Speak briefly about your band’s political views.
We’re all sort of political individuals, so our band doesn’t necessarily push any one political line. Three of us work with a group called Jews Against the Occupation here in New York. But we’re also here in queer communities and in other communities – activist communities – doing work for justice in whatever ways we can. Our life stories, our experiences of the world, are sort of informed by those issues about justice.
You met the other members while protesting at the Republican National Convention in 2004. Do you think there is a higher expectation of your work among critics and fans because of the band’s politics?
Yeah, I think we met in part through activism, and while obviously we’re a band and not a political organization, each individual in the band brings a lot of passion for justice and activism. And that kind of work is a part of all of our lives so it’s definitely reflected in our music. It also provides an opportunity for fans and for critics and for press to engage with us about those issues, which I think for us are some of the most exciting parts about being activists that play music.
You tend to get a lot of critical comparison to the Portland-based ’90s indie band Sleater-Kinney. What is that like for you?
I think it’s great. I love Sleater-Kinney and I’m flattered to be compared to them. But at the same time I also hope that The Shondes can carve out our own name and sort of be in a musical context with bands like Sleater-Kinney and plenty of other bands and genres and types of music we draw from. I also hope that we can continue to become our own thing.
Do you think your politics or sound makes you different from other indie-punk bands in New York?
I hope it’s both. I think our sound is something we’re constantly working and building on. We’re trying to build on a number of different genres and a number of pieces of our own personal musical histories. But it’s also super important for us to be talking about stuff we care about – and that’s not always grounded in indie music, but it definitely sometimes is. We want to keep company with bands that are pushing the boundaries on both genre and politics.
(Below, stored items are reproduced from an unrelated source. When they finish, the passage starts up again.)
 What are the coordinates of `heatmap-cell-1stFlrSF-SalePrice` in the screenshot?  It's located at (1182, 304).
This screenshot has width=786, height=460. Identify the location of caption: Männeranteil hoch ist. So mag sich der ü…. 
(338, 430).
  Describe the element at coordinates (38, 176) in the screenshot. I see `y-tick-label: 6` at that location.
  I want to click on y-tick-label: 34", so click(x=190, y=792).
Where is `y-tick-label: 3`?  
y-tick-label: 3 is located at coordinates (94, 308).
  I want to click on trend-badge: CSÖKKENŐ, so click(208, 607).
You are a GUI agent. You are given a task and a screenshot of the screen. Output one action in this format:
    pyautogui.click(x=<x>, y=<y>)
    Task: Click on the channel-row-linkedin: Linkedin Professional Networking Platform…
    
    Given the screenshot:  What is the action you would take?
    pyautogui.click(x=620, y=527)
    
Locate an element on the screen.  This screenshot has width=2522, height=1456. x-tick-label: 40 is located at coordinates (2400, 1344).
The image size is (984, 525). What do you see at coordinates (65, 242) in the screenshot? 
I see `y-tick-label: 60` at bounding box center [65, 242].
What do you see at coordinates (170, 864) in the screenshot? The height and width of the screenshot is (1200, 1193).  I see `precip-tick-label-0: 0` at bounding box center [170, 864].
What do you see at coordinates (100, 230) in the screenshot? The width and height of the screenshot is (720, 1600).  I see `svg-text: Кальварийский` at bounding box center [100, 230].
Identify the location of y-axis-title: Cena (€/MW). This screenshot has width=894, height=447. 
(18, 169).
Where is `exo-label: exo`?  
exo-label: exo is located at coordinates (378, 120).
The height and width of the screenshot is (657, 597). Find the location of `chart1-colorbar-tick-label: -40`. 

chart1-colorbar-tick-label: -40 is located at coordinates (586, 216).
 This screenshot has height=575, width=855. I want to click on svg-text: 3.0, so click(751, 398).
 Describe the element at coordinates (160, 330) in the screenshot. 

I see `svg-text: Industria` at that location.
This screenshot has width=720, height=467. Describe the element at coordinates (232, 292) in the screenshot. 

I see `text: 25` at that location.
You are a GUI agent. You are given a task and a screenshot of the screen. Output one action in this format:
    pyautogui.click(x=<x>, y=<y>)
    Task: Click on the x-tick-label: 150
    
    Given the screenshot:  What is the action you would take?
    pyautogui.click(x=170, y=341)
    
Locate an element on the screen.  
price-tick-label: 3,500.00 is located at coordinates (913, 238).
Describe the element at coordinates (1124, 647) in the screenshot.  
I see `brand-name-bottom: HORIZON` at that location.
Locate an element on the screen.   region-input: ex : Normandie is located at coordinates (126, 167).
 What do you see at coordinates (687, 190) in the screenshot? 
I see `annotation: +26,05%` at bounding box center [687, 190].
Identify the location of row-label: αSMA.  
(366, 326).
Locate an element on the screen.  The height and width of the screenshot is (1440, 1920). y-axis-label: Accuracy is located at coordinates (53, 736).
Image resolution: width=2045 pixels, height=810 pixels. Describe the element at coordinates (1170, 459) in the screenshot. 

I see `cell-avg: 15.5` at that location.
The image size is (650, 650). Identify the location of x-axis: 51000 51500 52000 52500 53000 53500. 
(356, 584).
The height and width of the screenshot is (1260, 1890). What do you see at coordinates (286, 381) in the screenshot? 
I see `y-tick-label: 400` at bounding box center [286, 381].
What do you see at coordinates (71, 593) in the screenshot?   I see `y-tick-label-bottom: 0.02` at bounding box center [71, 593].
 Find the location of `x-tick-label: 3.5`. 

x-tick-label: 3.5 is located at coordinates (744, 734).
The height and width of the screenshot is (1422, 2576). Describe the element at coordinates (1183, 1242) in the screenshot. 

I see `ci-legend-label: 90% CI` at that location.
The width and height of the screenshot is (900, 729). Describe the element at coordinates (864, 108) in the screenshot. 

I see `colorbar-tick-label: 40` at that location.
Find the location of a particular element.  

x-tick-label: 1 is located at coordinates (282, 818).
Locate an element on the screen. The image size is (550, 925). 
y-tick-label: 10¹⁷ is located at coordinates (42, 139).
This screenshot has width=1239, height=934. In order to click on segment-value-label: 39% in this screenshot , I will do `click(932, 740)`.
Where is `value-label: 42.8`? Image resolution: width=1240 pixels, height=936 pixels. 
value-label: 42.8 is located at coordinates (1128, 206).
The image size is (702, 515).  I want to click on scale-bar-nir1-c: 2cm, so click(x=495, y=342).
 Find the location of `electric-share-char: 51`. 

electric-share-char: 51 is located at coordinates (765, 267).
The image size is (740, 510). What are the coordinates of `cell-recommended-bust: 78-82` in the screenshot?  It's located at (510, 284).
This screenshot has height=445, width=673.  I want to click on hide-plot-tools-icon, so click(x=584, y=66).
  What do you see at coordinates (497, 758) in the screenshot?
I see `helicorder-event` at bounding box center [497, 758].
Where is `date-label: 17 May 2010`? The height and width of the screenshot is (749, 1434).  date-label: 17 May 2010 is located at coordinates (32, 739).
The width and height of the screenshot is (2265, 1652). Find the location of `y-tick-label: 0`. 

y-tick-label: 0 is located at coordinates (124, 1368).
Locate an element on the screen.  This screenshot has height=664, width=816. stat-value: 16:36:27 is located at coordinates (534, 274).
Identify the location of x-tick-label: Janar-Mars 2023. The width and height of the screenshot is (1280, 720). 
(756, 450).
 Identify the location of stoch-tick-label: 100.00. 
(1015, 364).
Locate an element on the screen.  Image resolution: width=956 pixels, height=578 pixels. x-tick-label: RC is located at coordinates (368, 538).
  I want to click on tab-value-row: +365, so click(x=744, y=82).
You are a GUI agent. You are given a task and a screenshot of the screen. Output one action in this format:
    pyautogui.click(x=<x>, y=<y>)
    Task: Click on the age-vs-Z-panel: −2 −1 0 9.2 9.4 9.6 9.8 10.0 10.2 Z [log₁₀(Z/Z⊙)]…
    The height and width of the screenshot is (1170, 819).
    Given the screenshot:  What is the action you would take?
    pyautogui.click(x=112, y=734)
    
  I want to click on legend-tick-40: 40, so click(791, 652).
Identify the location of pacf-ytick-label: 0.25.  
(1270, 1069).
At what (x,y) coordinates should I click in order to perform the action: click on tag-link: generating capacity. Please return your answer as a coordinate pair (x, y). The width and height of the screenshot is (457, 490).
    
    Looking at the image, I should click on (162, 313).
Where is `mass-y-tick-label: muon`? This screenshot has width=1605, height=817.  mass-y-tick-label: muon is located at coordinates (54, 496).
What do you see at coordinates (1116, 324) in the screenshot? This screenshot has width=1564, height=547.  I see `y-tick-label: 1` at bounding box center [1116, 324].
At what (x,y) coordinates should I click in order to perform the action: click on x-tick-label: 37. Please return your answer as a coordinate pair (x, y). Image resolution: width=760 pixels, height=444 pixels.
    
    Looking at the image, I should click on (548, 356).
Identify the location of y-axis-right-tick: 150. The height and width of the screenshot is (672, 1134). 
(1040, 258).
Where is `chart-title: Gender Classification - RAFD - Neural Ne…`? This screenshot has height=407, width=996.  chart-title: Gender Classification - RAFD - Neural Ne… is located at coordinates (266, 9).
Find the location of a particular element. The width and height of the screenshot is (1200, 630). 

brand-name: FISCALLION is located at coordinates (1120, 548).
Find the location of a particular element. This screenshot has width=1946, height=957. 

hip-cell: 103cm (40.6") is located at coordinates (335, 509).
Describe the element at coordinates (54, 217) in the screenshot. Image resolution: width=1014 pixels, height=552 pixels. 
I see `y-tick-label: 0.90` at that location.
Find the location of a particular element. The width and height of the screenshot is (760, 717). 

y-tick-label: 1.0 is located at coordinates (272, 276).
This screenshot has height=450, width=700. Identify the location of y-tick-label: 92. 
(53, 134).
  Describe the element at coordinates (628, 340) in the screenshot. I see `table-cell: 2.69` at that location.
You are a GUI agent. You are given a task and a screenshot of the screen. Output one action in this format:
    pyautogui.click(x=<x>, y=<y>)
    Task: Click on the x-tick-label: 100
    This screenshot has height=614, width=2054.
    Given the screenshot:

Talk about the name of the band.
“Shondes” is a Yiddish word that means “disgrace” or “outrage,” and for us that just describes the experience of maybe one of our grandparents. So it’s kind of a humorous, loving tribute to Yiddish and to the family, but also a reclaiming of a term that has often been called of people who first speak out in a way that’s unpopular about justice and whose identities aren’t necessarily widely accepted in the communities they come from.
Talk about playing in D.C. Is it a political space music-wise?
We’re really excited to kick off our tour in D.C. I’m originally from Silver Spring, Md., and went to school at the University of Maryland and I’m really excited to start out in the area. I came into a political identity around bands like Fugazi and local riot grrrl bands (a feminist punk movement started in the nineties) and bands that were making the kinds of music that said something. And as I learned more about that in my adult life I’m really proud to come from there (near Washington) and I’m psyched that we’re playing there.
-Interview conducted and condensed by Amanda Pacitti.